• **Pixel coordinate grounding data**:
#####

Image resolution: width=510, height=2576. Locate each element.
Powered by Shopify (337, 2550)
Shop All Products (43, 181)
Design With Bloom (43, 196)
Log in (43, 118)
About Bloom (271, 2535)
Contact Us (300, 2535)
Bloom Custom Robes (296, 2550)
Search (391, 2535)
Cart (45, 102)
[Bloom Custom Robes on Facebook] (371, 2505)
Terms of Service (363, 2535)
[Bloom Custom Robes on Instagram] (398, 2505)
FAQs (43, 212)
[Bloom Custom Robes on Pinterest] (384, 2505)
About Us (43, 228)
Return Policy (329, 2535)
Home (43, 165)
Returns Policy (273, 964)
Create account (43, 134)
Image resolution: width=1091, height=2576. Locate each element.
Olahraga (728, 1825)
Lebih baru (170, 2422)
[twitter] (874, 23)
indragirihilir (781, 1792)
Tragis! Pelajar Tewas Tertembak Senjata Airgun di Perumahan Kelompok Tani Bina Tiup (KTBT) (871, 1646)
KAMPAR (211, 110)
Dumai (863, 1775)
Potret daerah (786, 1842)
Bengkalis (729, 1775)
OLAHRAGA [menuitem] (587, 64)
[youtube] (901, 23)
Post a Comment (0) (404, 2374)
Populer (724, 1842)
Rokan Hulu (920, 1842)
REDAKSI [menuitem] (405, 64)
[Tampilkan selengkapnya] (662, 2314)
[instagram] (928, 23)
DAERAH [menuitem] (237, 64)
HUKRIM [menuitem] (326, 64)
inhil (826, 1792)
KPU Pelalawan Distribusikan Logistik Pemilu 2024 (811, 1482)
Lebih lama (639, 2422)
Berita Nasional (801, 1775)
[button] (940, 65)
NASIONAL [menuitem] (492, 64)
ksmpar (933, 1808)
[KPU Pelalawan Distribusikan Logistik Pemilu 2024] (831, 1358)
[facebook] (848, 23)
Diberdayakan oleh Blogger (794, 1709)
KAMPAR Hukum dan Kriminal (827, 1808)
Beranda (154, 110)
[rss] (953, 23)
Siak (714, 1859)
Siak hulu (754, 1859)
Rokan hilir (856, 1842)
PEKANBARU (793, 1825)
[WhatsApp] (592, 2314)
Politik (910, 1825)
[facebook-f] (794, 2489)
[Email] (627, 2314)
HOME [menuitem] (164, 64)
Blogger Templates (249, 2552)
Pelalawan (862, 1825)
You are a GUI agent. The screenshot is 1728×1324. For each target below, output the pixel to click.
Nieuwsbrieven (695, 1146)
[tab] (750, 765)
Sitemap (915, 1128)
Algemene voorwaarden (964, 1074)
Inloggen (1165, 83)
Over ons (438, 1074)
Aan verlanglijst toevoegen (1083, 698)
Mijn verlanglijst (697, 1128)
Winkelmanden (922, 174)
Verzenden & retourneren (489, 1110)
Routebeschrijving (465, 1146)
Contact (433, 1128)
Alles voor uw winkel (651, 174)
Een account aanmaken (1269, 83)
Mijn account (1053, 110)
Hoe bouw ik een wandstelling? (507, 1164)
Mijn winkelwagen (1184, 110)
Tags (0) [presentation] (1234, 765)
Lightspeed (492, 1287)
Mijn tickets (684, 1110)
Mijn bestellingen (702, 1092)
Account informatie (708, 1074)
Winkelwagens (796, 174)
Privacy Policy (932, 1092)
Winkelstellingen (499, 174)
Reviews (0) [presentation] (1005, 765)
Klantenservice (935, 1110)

#####

• **ACTIVITY**: How many of the lines above contain the string "each"? Give the number only.

• **WRITTEN SOLUTION**: 3